Habitat alteration and invasive species are commonly cited as the main causes of biodiversity loss [1], [2]. Estimating the relative importance of these factors is essential when making appropriate conservation decisions and directing resources towards eliminating the primary cause of species extinctions. Habitat alteration is thought to be the primary factor affecting biotic homogenization and localized species extinctions, and species invasions are thought to have a lesser, secondary role [1][3]. These two factors often overlap making it difficult to determine their relative contribution, if any, to localized extinctions. Several studies question the importance of species invasions, and propose invasive species are not drivers of biodiversity loss, but rather are passengers of more fundamental change in the ecosystem [4][6]. Within ants (Fomicidae), King and Tschinkel [7] propose that invading red imported fire ants, Solenopsis invicta, fit the passenger model as secondary reducers of biodiversity. Although fire ant presence reduced native ant abundance by 90% and richness by 70% [8], these impacts were found only in habitats with prior anthropogenic disturbance [7]. In contrast, Argentine ants, Linepithema humile have invaded diverse, undisturbed habitats as primary drivers of ecological change [9]. By and large, studies suggest human activity is the primary factor responsible for species invasions [7], [10][12]. Additional research needs to de-couple invasion and habitat alteration by examining indigenous species intolerant of ecological change.
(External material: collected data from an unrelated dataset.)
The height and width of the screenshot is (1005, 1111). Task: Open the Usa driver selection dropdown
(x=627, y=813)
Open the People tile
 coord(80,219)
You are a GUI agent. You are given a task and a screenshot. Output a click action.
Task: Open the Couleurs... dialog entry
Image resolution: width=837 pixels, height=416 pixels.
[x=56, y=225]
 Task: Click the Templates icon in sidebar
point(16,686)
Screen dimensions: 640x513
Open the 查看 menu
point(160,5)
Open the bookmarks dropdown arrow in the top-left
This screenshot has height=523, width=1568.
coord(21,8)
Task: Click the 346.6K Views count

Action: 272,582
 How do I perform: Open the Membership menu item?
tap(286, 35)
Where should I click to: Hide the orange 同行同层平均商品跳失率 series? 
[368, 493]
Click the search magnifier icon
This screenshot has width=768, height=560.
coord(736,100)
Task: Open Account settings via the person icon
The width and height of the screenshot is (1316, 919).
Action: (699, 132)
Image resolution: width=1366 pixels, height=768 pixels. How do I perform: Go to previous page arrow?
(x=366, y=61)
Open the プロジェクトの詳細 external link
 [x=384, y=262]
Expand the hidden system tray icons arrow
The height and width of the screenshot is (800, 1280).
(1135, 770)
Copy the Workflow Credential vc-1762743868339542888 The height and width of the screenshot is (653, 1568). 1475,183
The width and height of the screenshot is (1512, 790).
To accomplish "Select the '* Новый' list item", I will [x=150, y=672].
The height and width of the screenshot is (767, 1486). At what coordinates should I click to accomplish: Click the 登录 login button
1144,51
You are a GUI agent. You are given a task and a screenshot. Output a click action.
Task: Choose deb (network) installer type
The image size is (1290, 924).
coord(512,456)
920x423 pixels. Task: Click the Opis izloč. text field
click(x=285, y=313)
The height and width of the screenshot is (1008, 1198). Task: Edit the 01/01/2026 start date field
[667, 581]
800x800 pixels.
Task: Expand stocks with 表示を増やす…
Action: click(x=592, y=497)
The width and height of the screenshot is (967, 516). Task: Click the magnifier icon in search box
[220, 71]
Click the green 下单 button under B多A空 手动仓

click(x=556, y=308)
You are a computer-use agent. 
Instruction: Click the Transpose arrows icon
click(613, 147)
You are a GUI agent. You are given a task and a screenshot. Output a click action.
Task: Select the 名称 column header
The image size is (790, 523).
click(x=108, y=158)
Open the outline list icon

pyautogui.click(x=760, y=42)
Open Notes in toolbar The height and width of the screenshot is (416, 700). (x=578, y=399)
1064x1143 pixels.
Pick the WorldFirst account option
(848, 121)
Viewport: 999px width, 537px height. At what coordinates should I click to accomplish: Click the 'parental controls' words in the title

Ants are a diverse group of species that can positively respond to urbanization through growth or expansion [13][15] and negatively through loss in biodiversity [16][18]. Subtle levels of habitat disturbance can manifest via compositional changes in ant communities [14], making ant diversity an ideal model for gauging the impact of anthropogenic disturbance on local biodiversity [19]. As natural habitats become urbanized, ant diversity declines and many ants that perform ecosystem services are lost [14]. The loss of these cryptic ants and their functional roles can generate indirect ecological consequences such as disrupting local ecosystems [20][21] and surrendering formerly exploited resources. Results from a recent study contradicted this well-supported association between urbanization and ant homogenization [22], suggesting unknown factors contribute to ant survival in urban habitat.

While ant species diversity typically declines from natural into urban habitats [23][25], certain species tolerate urbanization and benefit from it by monopolizing remaining resources with minimal competition [14][15], [26]. Urban disturbance specialists are categorized as opportunists, whereby these species share flexible nesting and feeding habits, pre-adapting them to a variety of urban environments [27]. Upon successful urban invasion, ants can quickly grow into pests by monopolizing resources [28][30] or by exhibiting tramp behaviors such as polydomy, extreme polygyny, reduced conspecific aggression, and colony spread by budding [31]. Numerous studies have measured the individual importance of these behaviors to better understand invasive species spread [32][35]. However, none have tracked an invasive species from its human commensal start as an urban specialist. Continued research is needed to identify what factors enable invasive species' dominance and to determine the comparative harm generated by invasion and habitat disturbance against biodiversity conservation efforts.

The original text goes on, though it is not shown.